### WORK TASK
Lines below starting with the line with "Task: Open the 店铺管理 monitor icon" and going on through the line with "Click the 必須 marker beside アプリ" must be output exactly; the rest of the records must be left out.

################

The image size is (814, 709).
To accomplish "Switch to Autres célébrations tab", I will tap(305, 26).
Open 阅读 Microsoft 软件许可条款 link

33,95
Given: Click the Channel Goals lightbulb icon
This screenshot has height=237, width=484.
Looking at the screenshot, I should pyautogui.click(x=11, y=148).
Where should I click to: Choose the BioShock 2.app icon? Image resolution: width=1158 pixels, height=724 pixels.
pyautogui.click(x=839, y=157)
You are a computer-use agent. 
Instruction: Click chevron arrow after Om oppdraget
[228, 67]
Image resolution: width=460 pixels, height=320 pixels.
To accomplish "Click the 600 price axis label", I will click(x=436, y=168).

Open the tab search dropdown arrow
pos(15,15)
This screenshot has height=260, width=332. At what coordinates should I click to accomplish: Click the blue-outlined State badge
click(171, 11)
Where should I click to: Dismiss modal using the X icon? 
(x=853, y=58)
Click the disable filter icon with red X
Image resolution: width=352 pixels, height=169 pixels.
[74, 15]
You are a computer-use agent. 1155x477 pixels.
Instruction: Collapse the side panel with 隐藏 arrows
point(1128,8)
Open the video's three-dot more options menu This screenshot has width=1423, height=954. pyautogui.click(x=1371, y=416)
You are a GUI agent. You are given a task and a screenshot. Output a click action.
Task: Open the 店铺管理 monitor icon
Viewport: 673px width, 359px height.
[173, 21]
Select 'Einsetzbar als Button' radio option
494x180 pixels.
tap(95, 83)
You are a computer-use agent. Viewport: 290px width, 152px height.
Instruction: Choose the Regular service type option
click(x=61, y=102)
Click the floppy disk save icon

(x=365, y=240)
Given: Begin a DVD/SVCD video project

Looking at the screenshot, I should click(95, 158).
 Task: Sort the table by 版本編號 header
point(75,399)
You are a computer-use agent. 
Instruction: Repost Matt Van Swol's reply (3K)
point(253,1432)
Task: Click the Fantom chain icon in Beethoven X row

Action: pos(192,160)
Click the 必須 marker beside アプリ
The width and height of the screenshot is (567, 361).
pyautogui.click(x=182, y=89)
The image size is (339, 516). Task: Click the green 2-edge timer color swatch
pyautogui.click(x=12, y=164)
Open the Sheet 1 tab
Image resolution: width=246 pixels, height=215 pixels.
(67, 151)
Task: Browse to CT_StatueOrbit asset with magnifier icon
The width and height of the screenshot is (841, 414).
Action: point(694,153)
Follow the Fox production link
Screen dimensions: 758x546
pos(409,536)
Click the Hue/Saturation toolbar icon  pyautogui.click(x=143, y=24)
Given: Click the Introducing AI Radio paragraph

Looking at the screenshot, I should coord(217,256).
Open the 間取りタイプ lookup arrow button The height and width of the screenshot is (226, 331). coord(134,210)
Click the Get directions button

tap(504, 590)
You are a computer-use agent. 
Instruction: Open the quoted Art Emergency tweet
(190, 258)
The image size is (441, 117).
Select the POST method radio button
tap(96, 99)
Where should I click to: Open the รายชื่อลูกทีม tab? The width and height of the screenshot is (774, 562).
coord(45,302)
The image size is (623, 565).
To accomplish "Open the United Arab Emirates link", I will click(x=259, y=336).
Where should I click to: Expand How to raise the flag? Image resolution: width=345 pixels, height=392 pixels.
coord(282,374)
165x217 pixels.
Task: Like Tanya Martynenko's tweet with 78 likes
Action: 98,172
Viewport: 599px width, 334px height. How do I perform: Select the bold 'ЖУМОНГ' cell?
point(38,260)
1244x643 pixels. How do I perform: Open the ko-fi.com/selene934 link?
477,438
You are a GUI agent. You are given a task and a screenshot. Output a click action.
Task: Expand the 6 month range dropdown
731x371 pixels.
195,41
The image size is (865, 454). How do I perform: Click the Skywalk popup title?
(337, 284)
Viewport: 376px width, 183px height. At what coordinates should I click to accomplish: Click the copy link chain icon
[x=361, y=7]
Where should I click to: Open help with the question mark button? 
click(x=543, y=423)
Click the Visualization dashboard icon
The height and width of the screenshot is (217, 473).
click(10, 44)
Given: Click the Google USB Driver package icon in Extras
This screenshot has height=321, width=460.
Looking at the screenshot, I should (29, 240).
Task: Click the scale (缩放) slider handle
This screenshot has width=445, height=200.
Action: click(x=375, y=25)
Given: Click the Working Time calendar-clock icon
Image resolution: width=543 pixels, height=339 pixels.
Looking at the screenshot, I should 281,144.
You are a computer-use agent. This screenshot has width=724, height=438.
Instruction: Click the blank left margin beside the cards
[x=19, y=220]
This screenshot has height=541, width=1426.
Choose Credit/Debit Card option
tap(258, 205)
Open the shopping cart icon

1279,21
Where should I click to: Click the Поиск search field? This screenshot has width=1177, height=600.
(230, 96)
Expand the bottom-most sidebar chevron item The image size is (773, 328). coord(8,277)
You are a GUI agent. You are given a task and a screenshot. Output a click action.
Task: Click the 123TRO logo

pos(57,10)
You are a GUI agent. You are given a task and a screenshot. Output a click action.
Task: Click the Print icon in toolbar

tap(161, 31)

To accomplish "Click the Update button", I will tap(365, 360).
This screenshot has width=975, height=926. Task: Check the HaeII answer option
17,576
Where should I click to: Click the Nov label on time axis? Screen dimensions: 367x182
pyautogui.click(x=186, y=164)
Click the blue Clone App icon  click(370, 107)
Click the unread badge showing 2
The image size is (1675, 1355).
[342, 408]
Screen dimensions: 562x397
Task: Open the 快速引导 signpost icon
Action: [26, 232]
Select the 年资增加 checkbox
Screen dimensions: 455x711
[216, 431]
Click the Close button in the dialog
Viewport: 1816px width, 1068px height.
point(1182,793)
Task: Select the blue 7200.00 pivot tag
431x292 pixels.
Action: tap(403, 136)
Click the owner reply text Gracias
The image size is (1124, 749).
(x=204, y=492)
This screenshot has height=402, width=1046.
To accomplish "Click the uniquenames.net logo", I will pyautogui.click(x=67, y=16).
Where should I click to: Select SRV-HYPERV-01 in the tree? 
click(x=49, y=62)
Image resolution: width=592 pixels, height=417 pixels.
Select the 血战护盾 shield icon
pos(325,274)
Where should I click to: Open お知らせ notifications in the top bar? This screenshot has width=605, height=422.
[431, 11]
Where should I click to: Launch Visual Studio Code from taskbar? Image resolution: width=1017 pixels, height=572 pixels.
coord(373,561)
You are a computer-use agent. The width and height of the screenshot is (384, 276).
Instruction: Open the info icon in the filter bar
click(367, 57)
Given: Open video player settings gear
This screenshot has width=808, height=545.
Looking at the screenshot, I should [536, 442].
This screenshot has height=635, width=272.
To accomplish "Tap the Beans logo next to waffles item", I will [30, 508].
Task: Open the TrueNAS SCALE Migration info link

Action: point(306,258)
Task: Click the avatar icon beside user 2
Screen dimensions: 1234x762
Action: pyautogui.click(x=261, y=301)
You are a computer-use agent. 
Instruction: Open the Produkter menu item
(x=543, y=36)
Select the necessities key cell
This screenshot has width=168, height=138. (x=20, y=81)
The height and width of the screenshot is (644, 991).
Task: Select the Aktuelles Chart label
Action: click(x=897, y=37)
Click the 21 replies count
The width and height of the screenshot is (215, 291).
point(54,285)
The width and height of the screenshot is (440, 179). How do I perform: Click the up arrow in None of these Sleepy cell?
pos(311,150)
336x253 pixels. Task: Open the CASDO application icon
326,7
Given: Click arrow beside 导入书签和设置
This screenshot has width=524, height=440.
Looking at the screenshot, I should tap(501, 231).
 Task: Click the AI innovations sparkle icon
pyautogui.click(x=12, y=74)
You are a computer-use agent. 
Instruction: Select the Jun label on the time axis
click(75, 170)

################

### RESPONSE AREA
Task: Open the 店铺管理 monitor icon
Viewport: 673px width, 359px height.
[173, 21]
Select 'Einsetzbar als Button' radio option
494x180 pixels.
tap(95, 83)
You are a computer-use agent. Viewport: 290px width, 152px height.
Instruction: Choose the Regular service type option
click(x=61, y=102)
Click the floppy disk save icon

(x=365, y=240)
Given: Begin a DVD/SVCD video project

Looking at the screenshot, I should click(95, 158).
 Task: Sort the table by 版本編號 header
point(75,399)
You are a computer-use agent. 
Instruction: Repost Matt Van Swol's reply (3K)
point(253,1432)
Task: Click the Fantom chain icon in Beethoven X row

Action: pos(192,160)
Click the 必須 marker beside アプリ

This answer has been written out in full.